Desirable Qualifications
  • Hands-on experience in motion planning or related fields such as robotics, autonomous systems, systems software, or computer vision.
  • Experience with TensorRT, OpenAI Triton, Mojo and other inference acceleration tools.

The base salary range for this position is $189,000 - $274,000. Aurora's pay ranges are determined by role, level, and location. Within the range, the successful candidate's starting base pay will be determined based on factors including job-related skills, experience, qualifications, relevant education or training, and market conditions. These ranges may be modified in the future. The successful candidate will also be eligible for an annual bonus, equity compensation, and benefits.
#LI-Mid-Senior
Working at AuroraAt Aurora, we bring together extraordinarily talented and experienced people united by the strength of our values. We operate with integrity, set outrageous goals, and build a culture where we win together - all without any jerks.
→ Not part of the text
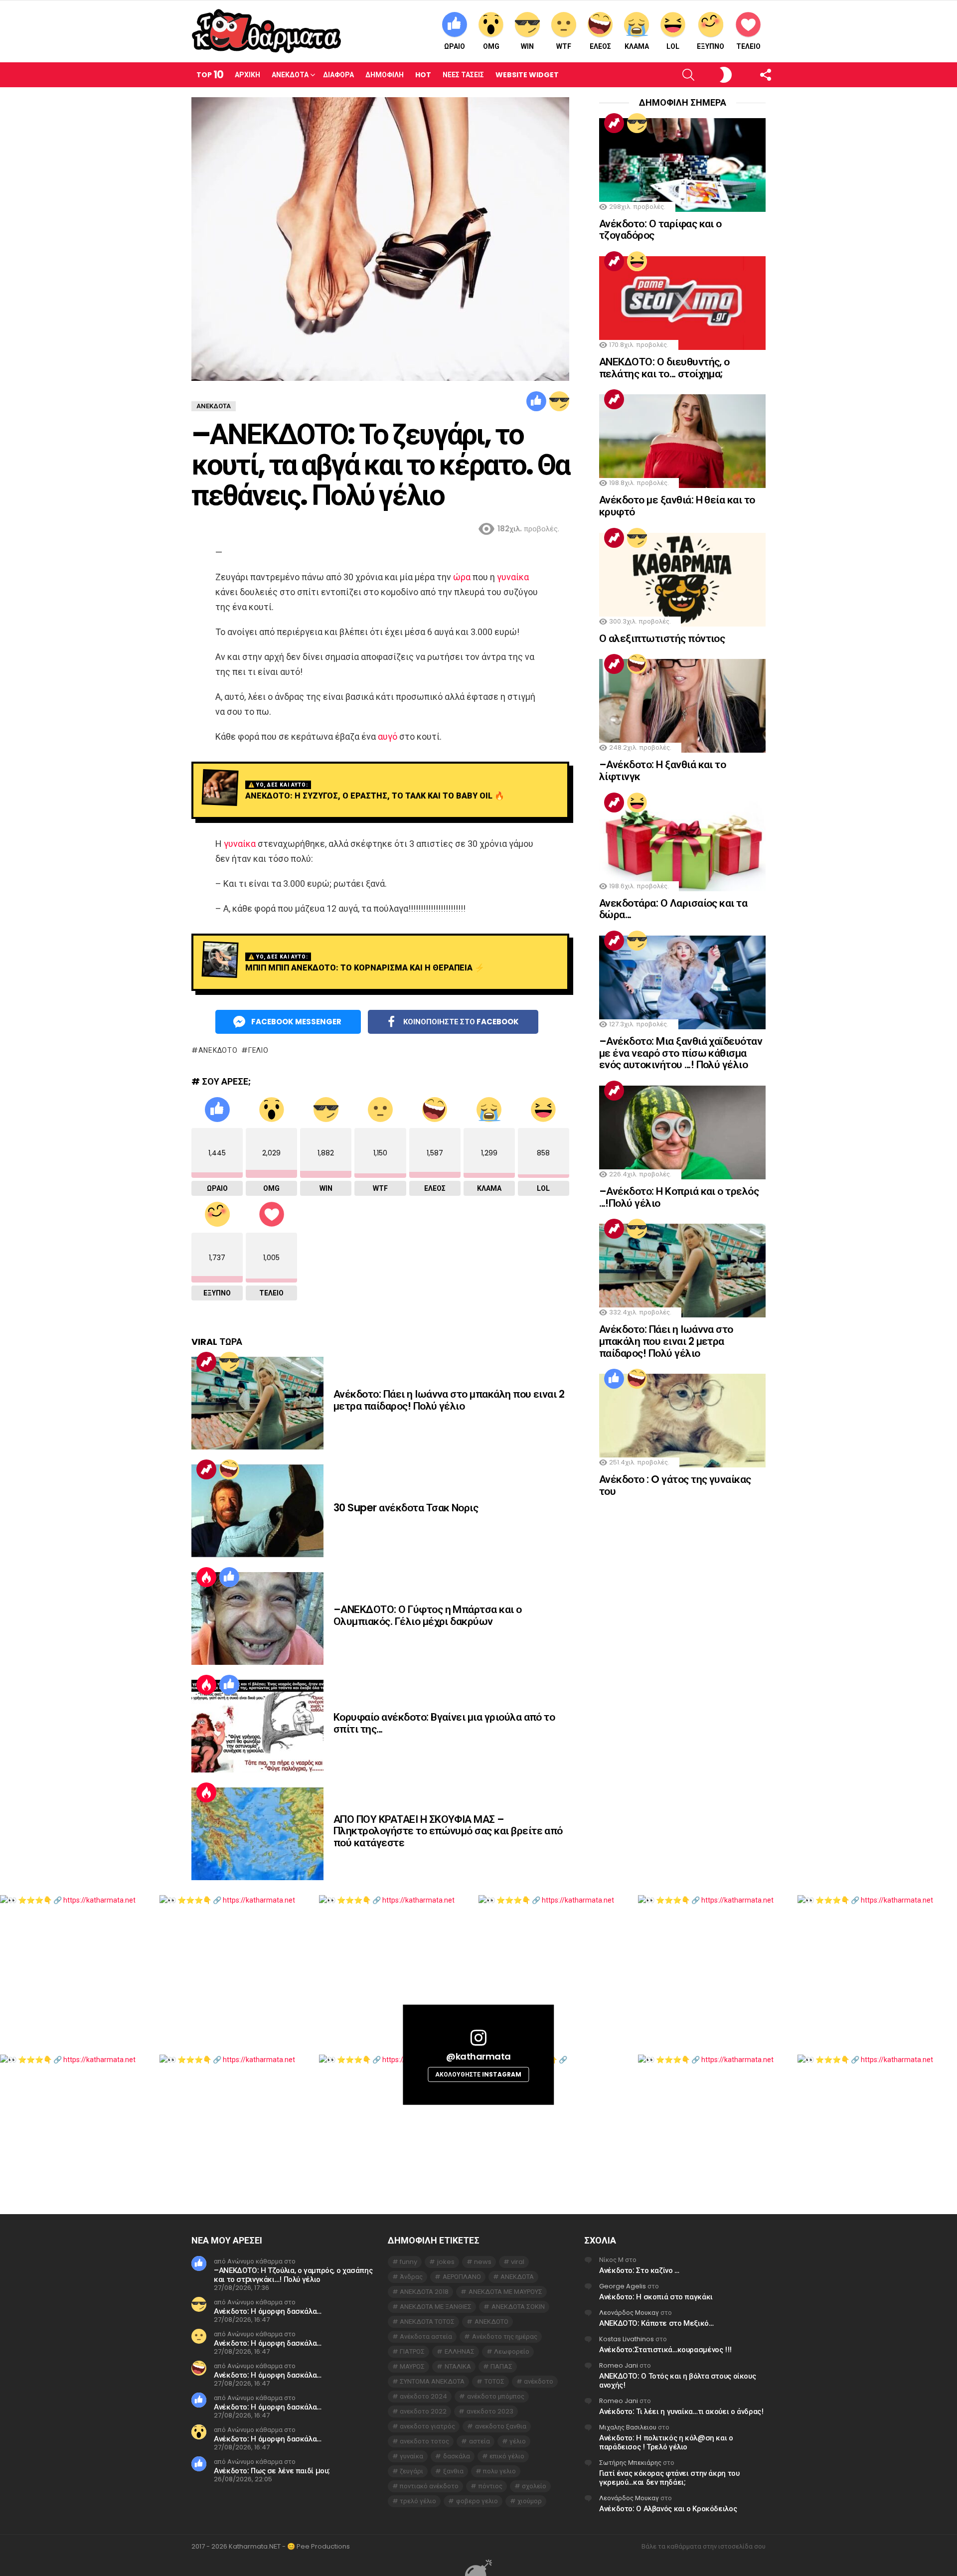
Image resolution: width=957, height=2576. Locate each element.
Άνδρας (411, 2276)
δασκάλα (456, 2456)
We believe in-person work increases collaboration, empathy and our ability to lead effectively. As a result, we operate in a hybrid work environment where Aurorans are in office at least 3 days per week.
Our Careers page provides insight into what it is like to work at Aurora, and you can find all the latest updates in our Newsroom.
Our commitment to safety
At the core of everything we do is our commitment to safety. Building best-in-class self-driving technology will take time, and we believe that each employee at Aurora has a role in contributing to safety, every step of the way. Aurora expects commitment to our safety policies from every employee, and seeks candidates who take an active responsibility, can contribute to building an atmosphere of trust, and invest in the organization's long-term success by prioritizing working safely, no matter what.
Our commitment to inclusion
Aurora considers candidates without regard to their race, color, religion, national origin, age, sex, gender, gender identity, gender expression, sexual orientation, marital status, pregnancy status, parent or caregiver status, ancestry, political affiliation, veteran and/or military status, physical or mental disability, or any other status protected by federal or state law. Aurora considers qualified applicants with criminal histories, consistent with applicable federal, state, and local law. We are also committed to providing reasonable accommodations for qualified individuals with disabilities and disabled veterans in our job application procedures. If you need assistance or an accommodation due to a disability, you may contact us at careersiteaccommodations@aurora.tech.
For California applicants, information collected and processed as part of your application and any job applications you choose to submit is subject to Aurora's California Employment Privacy Policy.